Uber has been operating in Taiwan for more than four years. By mid-2016 the company had recorded more than 15 million rides and US$94 million in revenue over more than three years in the Taiwan market, Taiwan Business TOPICS reported last year.

However, the company has been entrenched in an ongoing regulatory standoff with the government over its status; it maintains it is a technology company while successive administrations have deemed it a transport company.

By late last year, Uber had accumulated more than NT$150 million (US$4.7 million) in fines and faced numerous other charges.

While the company had managed to stay in operation, it was facing a tougher new regime in 2017.

Fresh amendments to the Highway Act proposed by government legislators passed the first reading in the Legislative Yuan, Taiwan’s Parliament, on Dec. 7, 2016. The law changes would mean that Uber could be fined as much as NT$25 million for a single breach.

The company's license plates and driving licenses might also be suspended or revoked. In addition, legislators suggested a 10 percent reward for people who reported drivers or vehicles operating under Uber, which means a maximum reward of NT$ 2.5 million.

Opposition legislator Jason Hsu (許毓仁) said last year that “the core of Uber’s dispute with the taxi industry is the government’s resistance to embrace technology and think “‘out-of-the-box.’”

“The government should work to create a mechanism whereby companies like Uber can operate legally and traditional transportation companies’ rights can be protected. Its role is to create a fair and sound competition for all businesses and put the consumers’ welfare and safety as the first priority. In this case, no such legal framework is in place yet."

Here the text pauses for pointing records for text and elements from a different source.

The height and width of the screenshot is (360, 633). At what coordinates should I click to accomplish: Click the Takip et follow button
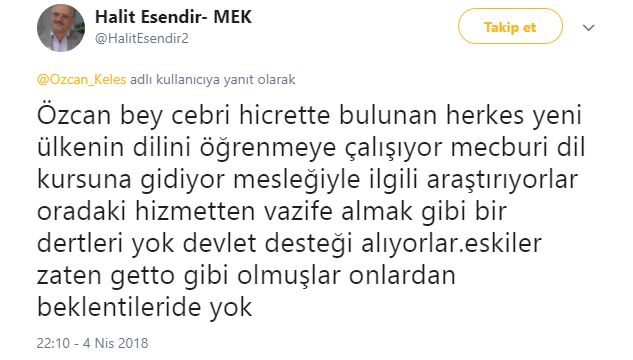(510, 27)
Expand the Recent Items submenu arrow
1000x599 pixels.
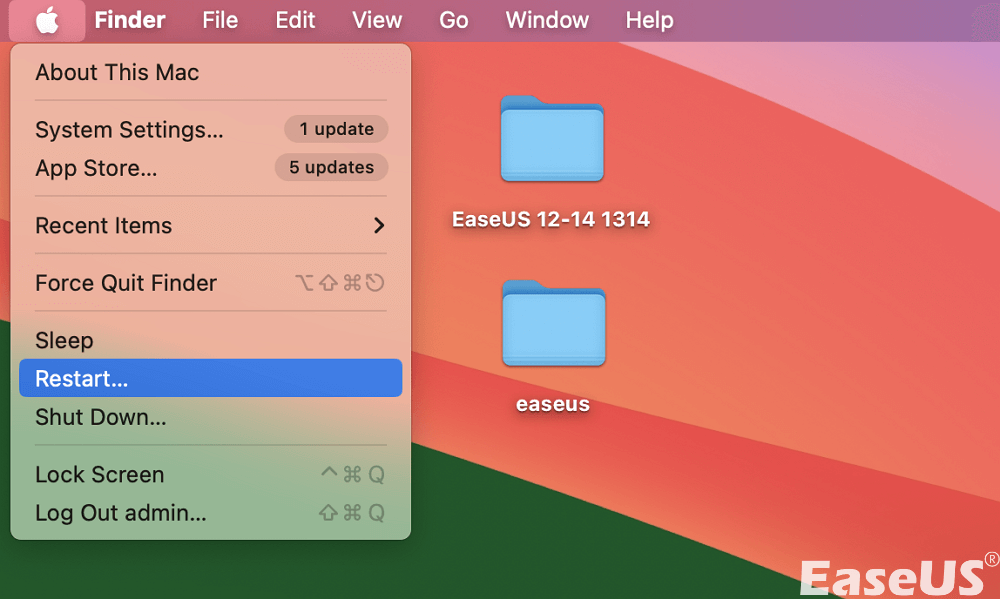coord(379,226)
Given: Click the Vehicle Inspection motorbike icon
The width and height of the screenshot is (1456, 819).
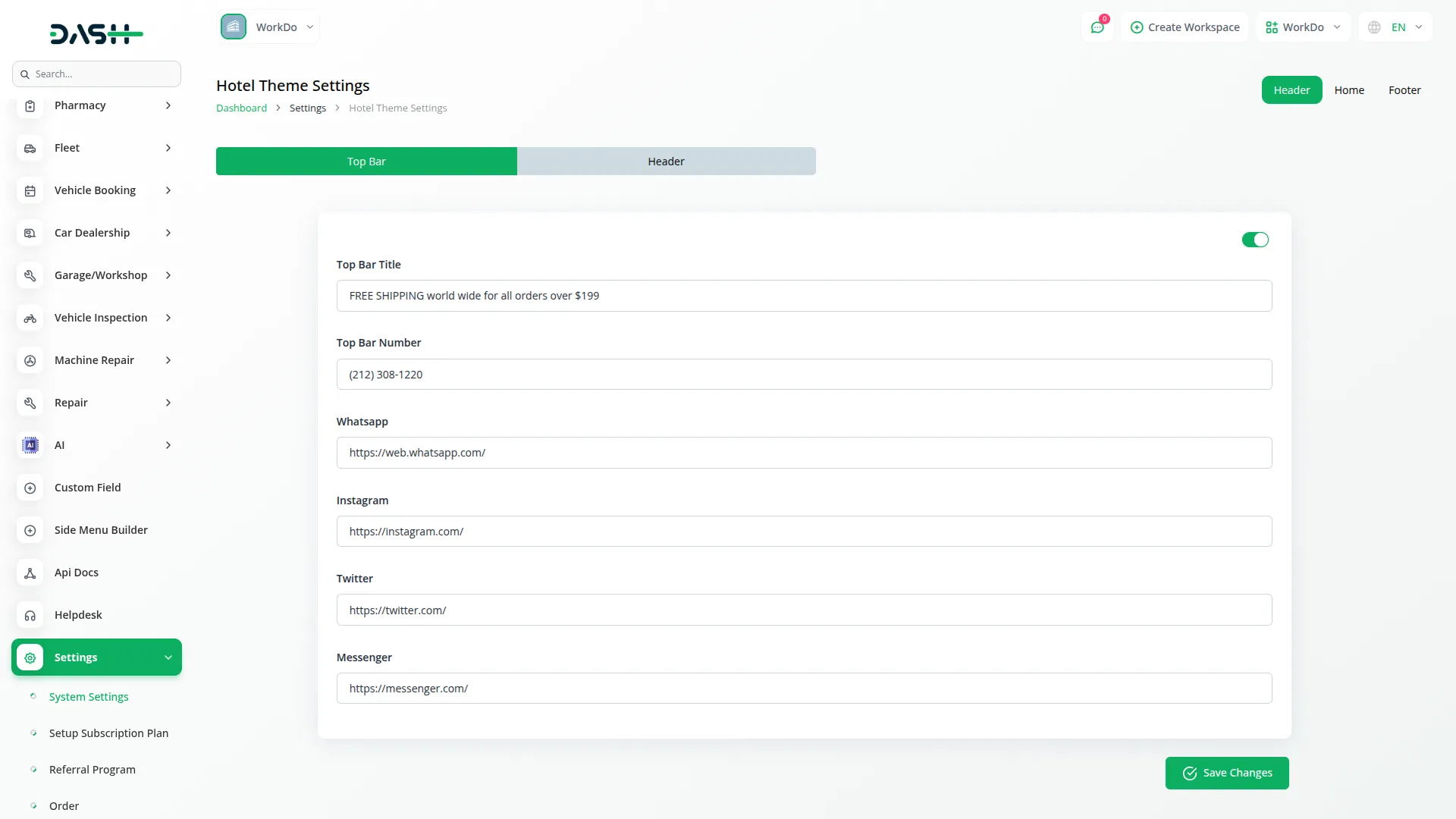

Uber’s food delivery service UberEats, launched in Taiwan in mid-November, was slapped with thousands of dollars in fines on its first day of operation.

Words of warning

Late last year, Michael Beckerman, president of the United States Internet Association, wrote to Taiwan President Tsai Ing-wen (蔡英文) in response to the regulatory quagmire surrounding Uber, the world’s biggest ride-sharing service and one of the best-known Silicon Valley startups.

“We respectfully request that further action on these competition-killing proposals be halted,” Beckerman said.

The suite of measures by officials, including meteoric proposed fines and a call to block access to the Uber application from mobile app stores, amounts to an “unprecedented targeting of a leading technology company and would effectively shut down ridesharing in Taiwan,” Beckerman said.

Commenting on the government’s proposed regulatory treatment of Uber, Beckerman said, “If these proposals move forward in their current form, we fear this will only give Taiwan a black-eye by drawing up a blueprint regarding how to most effectively protect monopolies and cartels from the consumer-oriented power of the internet.”

Taiwan’s “digital minister” Audrey Tang (唐鳳) – a cabinet-level minister without portfolio with responsibility for the digital economy and open government – met with Uber board member and strategic adviser David Plouffe, who was in Taiwan last November.

Speaking at a forum on how Taiwan’s government could further develop its digital economy, Plouffe said that the Uber debate was one that had been settled in most countries, including Brazil, the Philippines and Malaysia.

Plouffe believes that Taiwan has the benefit of being able to refer to regulations used by other countries, most of which are very similar, to decide what laws are applicable and required in the local market.

“All of this could be settled in a day,” he said.

In June, before she had been appointed to the Cabinet, Tang said Taiwan had “solved the Uber problem” via a new online open government forum process.